The costs that public utilities incur relating to special assessments under the Atomic Energy Act of 1954, as amended by the Energy Policy Act of 1992, are costs that may be reflected in jurisdictional rates. Public utilities seeking to recover the costs incurred relating to special assessments shall comply with the following procedures.

(a) Fuel adjustment clauses. In computing the Account 518 cost of nuclear fuel pursuant to § 35.14(a)(6), utilities seeking to recover the costs of special assessments through their fuel adjustment clauses shall:

(1) Deduct any expenses associated with special assessments included in Account 518;

(2) Add to Account 518 one-twelfth of any payments made for special assessments within the 12-month period ending with the current month; and

(3) Deduct from Account 518 one-twelfth of any refunds of payments made for special assessments received within the 12-month period ending with the current month that is received from the Federal government because the public utility has contested a special assessment or overpaid a special assessment.

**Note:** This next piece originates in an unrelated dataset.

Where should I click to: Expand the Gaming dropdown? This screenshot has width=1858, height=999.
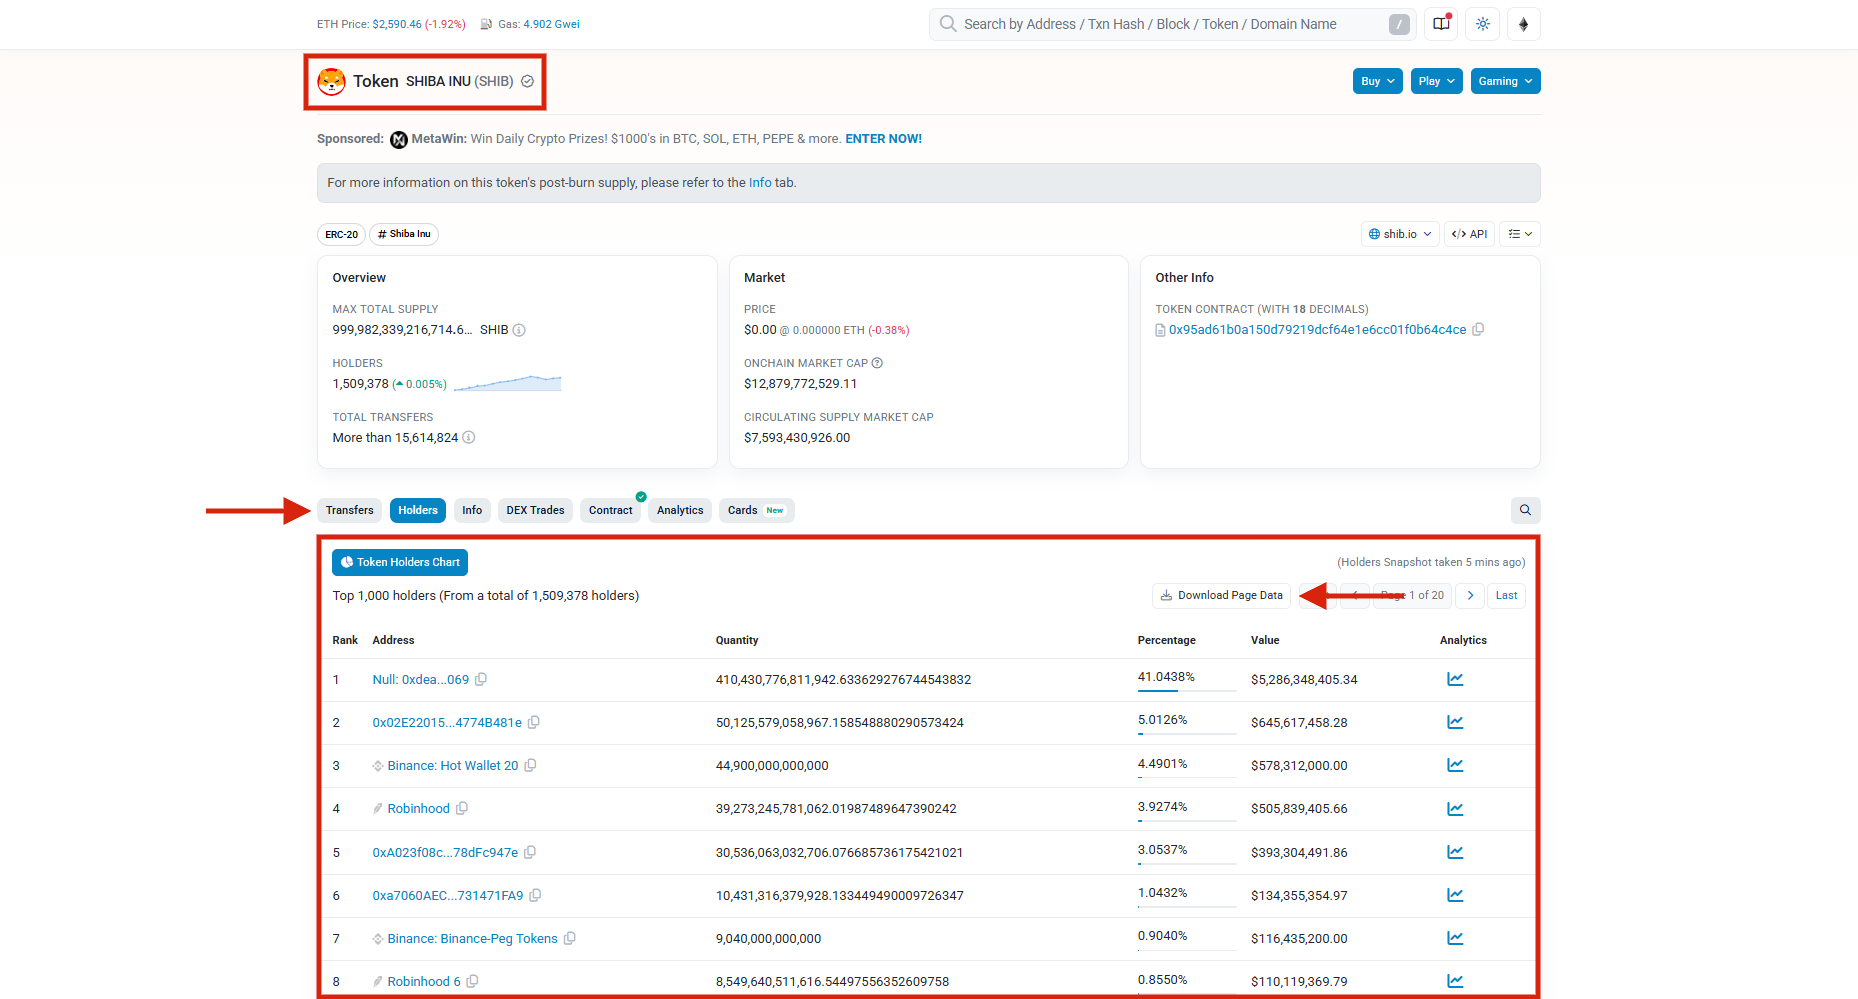1505,81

(b) Cost of service data requirements. Public utilities filing rate applications under §§ 35.12 or 35.13 (regardless of whether the utility elects the abbreviated, unadjusted Period I, adjusted Period I, or Period II cost support requirements) must submit cost data that is computed in accordance with the requirements specified in paragraphs (a) (1), (2) and (3) of this section.

(c) Formula rates. Public utilities with formula rates on file that provide for the automatic recovery of nuclear fuel costs must reflect the costs of special assessments in accordance with the requirements specified in paragraphs (a) (1), (2) and (3) of this section.

[Order 557, 58 FR 51221, Oct. 1, 1993. Redesignated by Order 888, 61 FR 21692, May 10, 1996]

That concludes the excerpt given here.